Gibbs v. National Railroad Passenger Corp.

170 F.R.D. 452 | N.D. Ind. | 1997

ORDER

RODOVICH, United States Magistrate Judge.

This matter is before the court on the Motion for Protective Order filed by the defendants, National Railroad Passenger Corporation and CSX Transportation, Inc., on February 21, 1997. For the reasons set forth below, the motion is DENIED.

On December 21, 1993, the decedent, Donna J. Gibbs, was employed by Eastern Express, Inc. On that date, Gibbs was killed in a railroad crossing accident when the company vehicle which she was driving was struck by an Amtrak train. This lawsuit was filed by the Gibbs estate seeking compensation for her death.

Although Eastern Express was not a party to the original complaint, Amtrak and CSX filed a pleading entitled Counterclaim against Eastern Express seeking compensation for the damages caused to the train during the collision. Amtrak and CSX have alleged that Gibbs caused the accident and that Eastern Express is liable for the damages to the locomotive.

The Amtrak employee most familiar with the repairs to the locomotive resides in New Orleans, Louisiana. Eastern Express has attempted to schedule his deposition in Hammond, Indiana. Amtrak has insisted that the deposition take place in New Orleans.

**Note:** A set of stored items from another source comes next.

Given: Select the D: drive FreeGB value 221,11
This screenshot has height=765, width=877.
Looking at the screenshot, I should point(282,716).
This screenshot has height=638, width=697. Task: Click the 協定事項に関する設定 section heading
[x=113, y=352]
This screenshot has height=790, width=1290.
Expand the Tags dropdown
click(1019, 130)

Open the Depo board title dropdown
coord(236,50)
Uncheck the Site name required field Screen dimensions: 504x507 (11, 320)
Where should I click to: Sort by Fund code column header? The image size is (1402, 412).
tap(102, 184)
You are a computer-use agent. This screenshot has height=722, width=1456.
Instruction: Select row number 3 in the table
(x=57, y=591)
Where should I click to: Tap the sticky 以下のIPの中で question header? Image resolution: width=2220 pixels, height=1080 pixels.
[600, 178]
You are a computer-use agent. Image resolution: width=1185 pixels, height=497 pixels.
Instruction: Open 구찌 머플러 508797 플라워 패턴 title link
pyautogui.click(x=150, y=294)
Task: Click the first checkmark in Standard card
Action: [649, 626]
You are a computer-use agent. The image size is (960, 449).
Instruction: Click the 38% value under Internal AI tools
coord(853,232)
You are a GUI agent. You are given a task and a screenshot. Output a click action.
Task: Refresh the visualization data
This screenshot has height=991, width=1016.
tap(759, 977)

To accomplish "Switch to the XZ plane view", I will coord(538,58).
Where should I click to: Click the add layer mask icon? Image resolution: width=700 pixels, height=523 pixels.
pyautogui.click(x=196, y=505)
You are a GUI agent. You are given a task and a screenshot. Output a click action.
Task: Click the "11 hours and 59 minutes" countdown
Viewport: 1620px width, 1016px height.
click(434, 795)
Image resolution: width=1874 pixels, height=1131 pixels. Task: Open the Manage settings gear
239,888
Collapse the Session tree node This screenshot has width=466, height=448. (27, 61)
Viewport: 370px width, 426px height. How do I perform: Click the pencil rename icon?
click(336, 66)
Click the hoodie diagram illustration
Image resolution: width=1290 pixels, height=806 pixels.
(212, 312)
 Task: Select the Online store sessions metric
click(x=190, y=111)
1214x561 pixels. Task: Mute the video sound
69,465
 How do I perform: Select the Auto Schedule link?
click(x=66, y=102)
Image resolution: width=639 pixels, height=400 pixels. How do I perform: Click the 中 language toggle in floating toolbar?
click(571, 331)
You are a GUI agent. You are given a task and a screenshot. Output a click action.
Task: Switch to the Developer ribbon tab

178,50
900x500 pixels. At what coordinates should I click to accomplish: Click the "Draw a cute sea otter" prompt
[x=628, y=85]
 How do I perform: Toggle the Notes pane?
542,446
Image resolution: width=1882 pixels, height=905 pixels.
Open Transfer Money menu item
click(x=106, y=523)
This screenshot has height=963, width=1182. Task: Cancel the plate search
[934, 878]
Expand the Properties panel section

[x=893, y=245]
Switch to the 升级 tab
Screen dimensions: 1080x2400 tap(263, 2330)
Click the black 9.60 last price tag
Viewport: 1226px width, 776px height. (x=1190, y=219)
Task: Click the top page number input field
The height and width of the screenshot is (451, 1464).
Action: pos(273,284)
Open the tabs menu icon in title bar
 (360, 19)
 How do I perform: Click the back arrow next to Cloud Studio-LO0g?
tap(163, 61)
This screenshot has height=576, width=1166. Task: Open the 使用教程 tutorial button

As a general rule, a plaintiff may be required to attend a deposition in the district where the case was filed, but a defendant may insist upon being deposed in the district where he resides. This general maxim is based upon the theory that the plaintiff has chosen the forum voluntarily and should expect to appear for any legal proceedings but that the defendant is an involuntary participant in the lawsuit. Newman v. Metropolitan Pier & Exposition Authority, 962 F.2d 589, 591-92 (7th Cir.1992); Undraitis v. Luka, 142 F.R.D. 675, 676 (N.D.Ind.1992). See also 8A Wright, Miller & Marcus, Federal Practice and Procedure: Civil 2d § 2112 at p. 75.

Although Amtrak and CSX have been named as defendants in the original complaint, they have asserted a claim for damages against Eastern Express. The pleading misnamed as a counterclaim in reality is a third-party complaint under Federal Rule of Civil Procedure 14(a), Amtrak and CSX could have filed a separate lawsuit against Eastern Express, but they chose to add Eastern Express to this lawsuit. Between Eastern Express and Amtrak, Eastern Express must be considered the involuntary *454participant. Because Amtrak chose to expand the scope of the original complaint, it must produce its employee in the Northern District of Indiana for a deposition on its counterclaim.

The defendants have cited Zuckert v. Berkliff Corporation, 96 F.R.D. 161 (N.D.Ill.1982) and Continental Federal Savings and Loan Association v. Delta Corporation of America, 71 F.R.D. 697 (W.D.Okla.1976) in support of their motion. However, neither case is on point. In both cases, the defendants filed counterclaims. Both district judges acknowledged the general rule that a defendant could not be compelled to appear in the forum state for a deposition. Both courts also held that filing a compulsory counterclaim under Federal Rule of Civil Procedure 13(a) did not strip a defendant of that protection. Zuckert, 96 F.R.D. at 162; Continental Federal Savings and Loan Association, 71 F.R.D. at 700. The courts then proceeded to discuss whether the pending counterclaims were compulsory under Rule 13(a) or permissive under Rule 13(b). Because Amtrak filed a third-party complaint under Rule 14(a), Zuckert and Continental Federal Savings and Loan Association are not controlling.

For the foregoing reasons, the Motion for Protective Order filed by the defendants, National Railroad Passenger Corporation and CSX Transportation, Inc., on February 21, 1997, is DENIED.